## Aim of the exercise
Whatever comes before the line containing "Zaakceptuj wszystkie (490, 2141)" stays out; transcribe that line and all that follow to the end of the records exactly, with no pictures.

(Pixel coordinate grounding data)
───

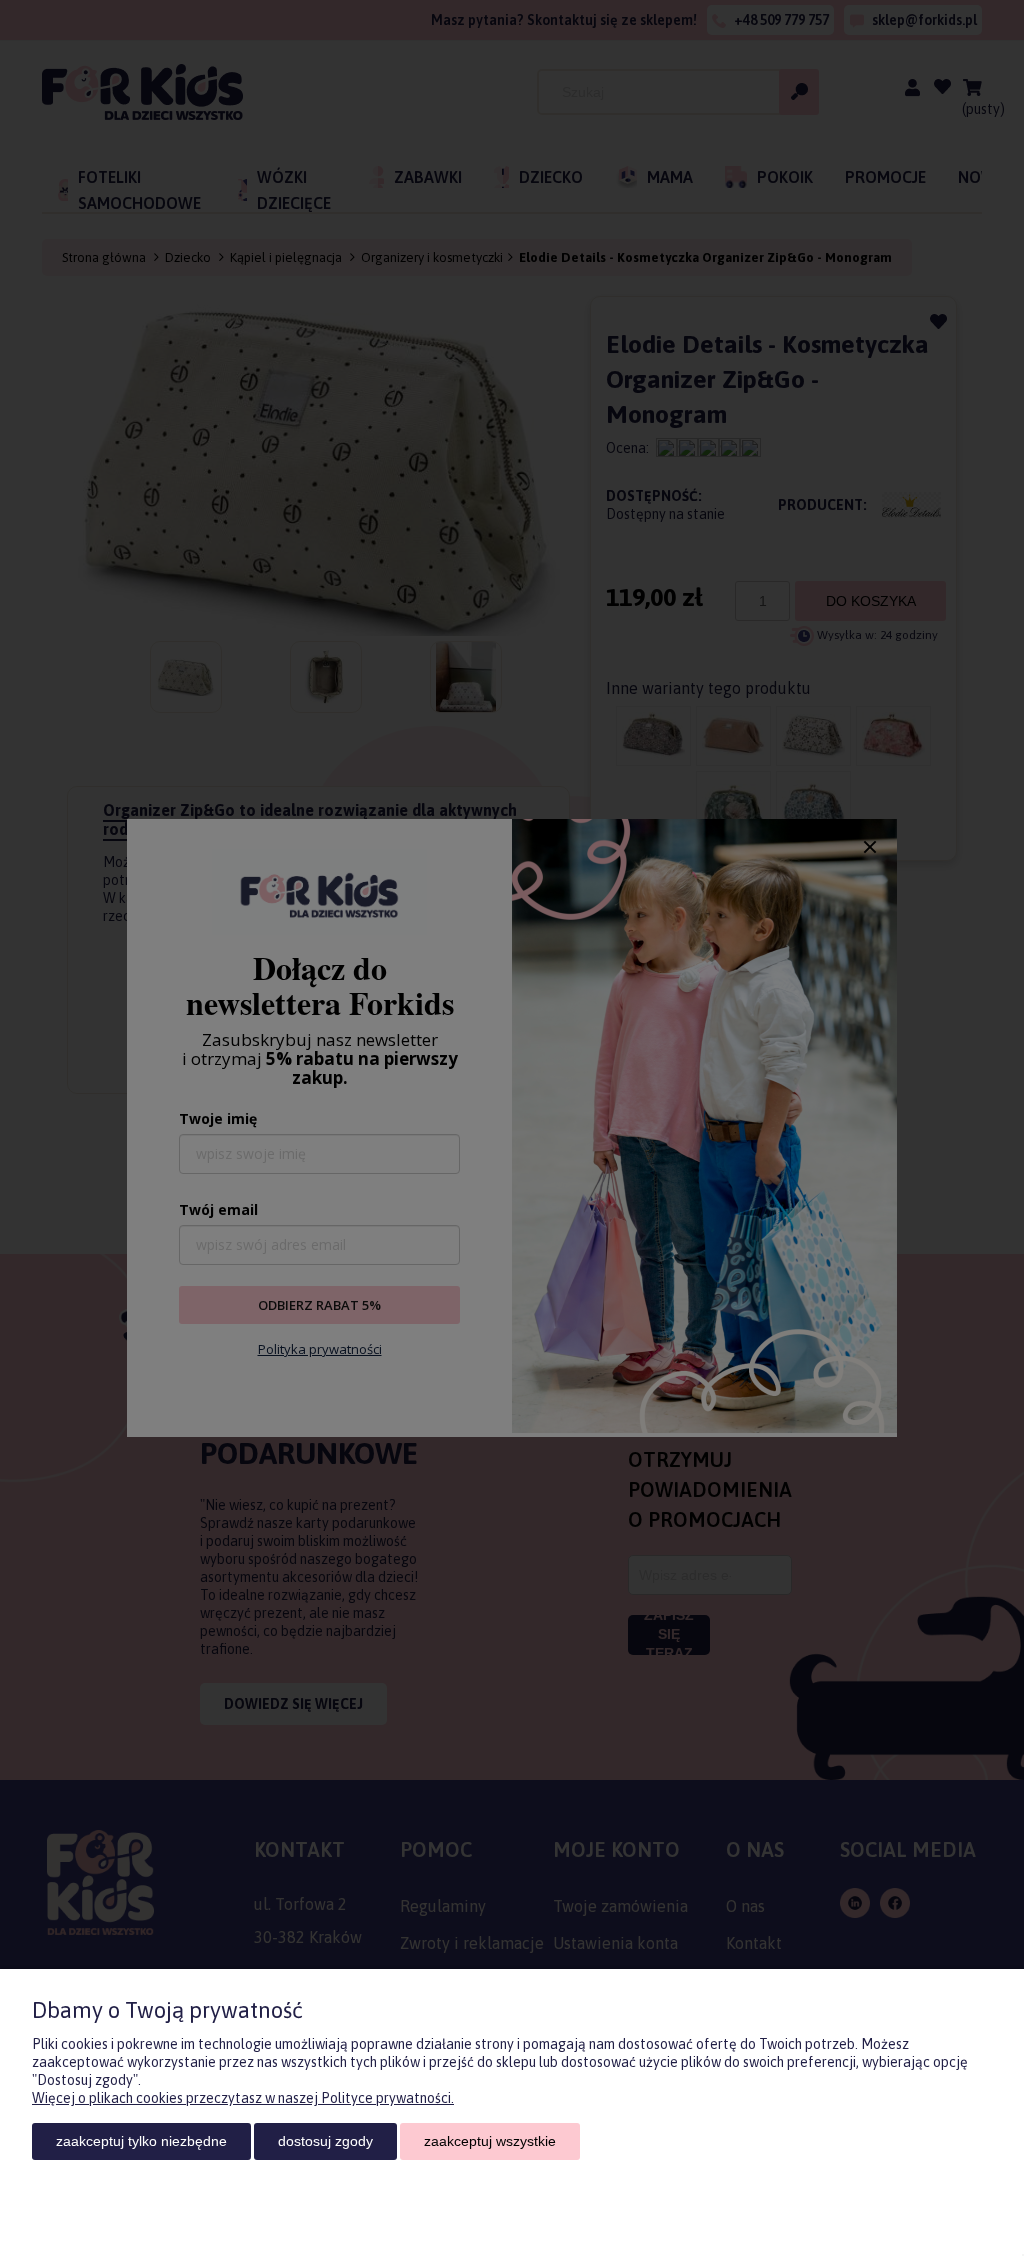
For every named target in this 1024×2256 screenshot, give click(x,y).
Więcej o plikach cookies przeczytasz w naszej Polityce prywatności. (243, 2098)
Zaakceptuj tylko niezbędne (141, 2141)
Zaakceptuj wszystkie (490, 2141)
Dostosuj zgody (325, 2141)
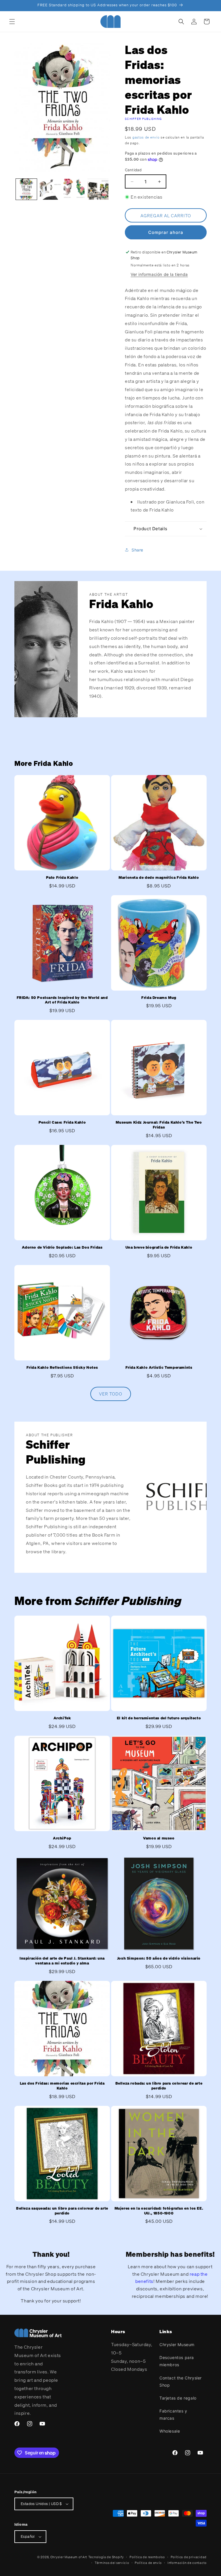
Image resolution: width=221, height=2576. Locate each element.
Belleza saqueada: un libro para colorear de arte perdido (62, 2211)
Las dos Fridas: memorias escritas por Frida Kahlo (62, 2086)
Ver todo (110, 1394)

───

## Response to this exercise
Zaakceptuj wszystkie (490, 2141)
Dostosuj zgody (325, 2141)
Image resolution: width=221, height=2576. Locate each element.
Belleza saqueada: un libro para colorear de arte perdido (62, 2211)
Las dos Fridas: memorias escritas por Frida Kahlo (62, 2086)
Ver todo (110, 1394)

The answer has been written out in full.